France

Rythmes scolaires: pourquoi la France a tout faux

L'école primaire stresse et fatigue les enfants sans pour autant leur donner un meilleur niveau que leurs camarades européens. Les remèdes sont connus, mais pas appliqués. Plaidoyer pour une remise à plat du système, dans l'intérêt des enfants.

Temps de lecture: 6 minutes

«Je ne comprends pas que les Français n'aient pas conscience que l'école maltraite leurs enfants.» Hubert Montagner, ancien directeur de recherche à l'Inserm et professeur des Universités en retraite, est, comme de nombreux professionnels de l'enfance et de l'éducation, en colère. Le 7 juin, une conférence sur les rythmes scolaires sera installée par le ministre de l'Education, Luc Chatel. Et les chercheurs spécialisés ont été contactés après l'annonce officiel de la mise en place de la conférence.

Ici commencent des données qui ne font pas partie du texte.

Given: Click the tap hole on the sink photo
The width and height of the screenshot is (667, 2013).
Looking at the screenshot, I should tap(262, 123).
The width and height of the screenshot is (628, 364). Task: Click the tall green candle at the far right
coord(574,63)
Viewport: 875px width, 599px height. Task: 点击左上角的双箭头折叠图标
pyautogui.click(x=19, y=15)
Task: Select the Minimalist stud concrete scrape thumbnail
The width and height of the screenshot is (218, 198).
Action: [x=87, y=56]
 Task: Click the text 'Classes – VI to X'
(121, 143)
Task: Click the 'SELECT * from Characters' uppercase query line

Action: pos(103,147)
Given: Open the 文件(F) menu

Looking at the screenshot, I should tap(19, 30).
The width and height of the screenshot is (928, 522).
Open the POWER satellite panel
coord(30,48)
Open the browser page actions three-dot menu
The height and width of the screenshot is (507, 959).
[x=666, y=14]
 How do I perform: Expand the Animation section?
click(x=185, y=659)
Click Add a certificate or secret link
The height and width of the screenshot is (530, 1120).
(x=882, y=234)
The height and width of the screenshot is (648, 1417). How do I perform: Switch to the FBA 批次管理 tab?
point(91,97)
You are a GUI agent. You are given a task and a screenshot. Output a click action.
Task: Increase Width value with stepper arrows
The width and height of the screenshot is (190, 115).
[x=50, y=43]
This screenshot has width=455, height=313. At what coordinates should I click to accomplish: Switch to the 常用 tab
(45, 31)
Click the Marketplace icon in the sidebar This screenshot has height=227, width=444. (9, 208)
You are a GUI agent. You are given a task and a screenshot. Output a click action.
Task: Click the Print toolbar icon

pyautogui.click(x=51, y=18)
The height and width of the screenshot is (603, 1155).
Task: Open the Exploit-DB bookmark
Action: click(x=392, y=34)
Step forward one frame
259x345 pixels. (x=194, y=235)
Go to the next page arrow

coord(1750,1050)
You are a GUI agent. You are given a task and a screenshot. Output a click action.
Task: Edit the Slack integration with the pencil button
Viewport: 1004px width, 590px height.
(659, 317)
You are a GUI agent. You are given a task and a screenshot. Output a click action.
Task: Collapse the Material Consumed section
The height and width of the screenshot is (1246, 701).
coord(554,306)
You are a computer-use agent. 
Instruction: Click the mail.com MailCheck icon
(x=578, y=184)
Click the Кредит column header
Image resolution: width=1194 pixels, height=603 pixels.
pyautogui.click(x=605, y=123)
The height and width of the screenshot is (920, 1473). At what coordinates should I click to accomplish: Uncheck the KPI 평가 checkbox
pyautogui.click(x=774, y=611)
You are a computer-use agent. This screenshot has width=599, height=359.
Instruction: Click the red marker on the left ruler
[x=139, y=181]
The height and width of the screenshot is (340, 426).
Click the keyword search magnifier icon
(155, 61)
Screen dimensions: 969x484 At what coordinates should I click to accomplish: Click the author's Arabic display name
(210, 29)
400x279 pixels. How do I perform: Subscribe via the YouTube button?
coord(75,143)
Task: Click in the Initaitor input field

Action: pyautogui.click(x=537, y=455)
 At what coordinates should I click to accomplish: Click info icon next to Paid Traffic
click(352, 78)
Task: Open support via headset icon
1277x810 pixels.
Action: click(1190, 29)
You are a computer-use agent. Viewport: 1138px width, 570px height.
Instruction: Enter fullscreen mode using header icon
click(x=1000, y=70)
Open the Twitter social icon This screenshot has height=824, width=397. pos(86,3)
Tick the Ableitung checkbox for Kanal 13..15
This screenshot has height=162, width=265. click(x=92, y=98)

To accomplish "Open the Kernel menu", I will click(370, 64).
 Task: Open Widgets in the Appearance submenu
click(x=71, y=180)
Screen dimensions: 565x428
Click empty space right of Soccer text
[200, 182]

L'annonce du ministère, le 25 mai, de tester des journées «à l'allemande» au collège, c'est-à-dire avec des enseignements concentrés sur la matinée et du sport pendant l'après-midi, a encore ravivé les tensions. Demander 4 à 5 heures d'attention d'affilée, dès 8h00, c'est exactement ce qu'il convient d'éviter. Car c'est la concentration de l'enseignement scolaire qui plombe les élèves.

Dans le viseur des spécialistes, la semaine de 4 jours. En septembre 2008, elle a été mise en place sans allégement des programmes, alourdissant considérablement le temps de concentration demandé chaque jour aux élèves pour s'engager dans les apprentissages dits fondamentaux (français, calcul, mathématiques), au dépend des activités culturelles, périscolaires... Mais aussi, des temps de détente et d'activités ludiques. Le tout «sans consultation, de manière arbitraire», selon Hubert Montagner.

Le résultat, en tout cas, est là: moins de deux ans plus tard, la semaine de 4 jours apparaît comme la dernière des hérésies, notamment aux yeux de l'Académie de médecine française, mais aussi des Inspecteurs généraux du premier degré du ministère de l'Education nationale, et des responsables de l'éducation dans les villes (Andev).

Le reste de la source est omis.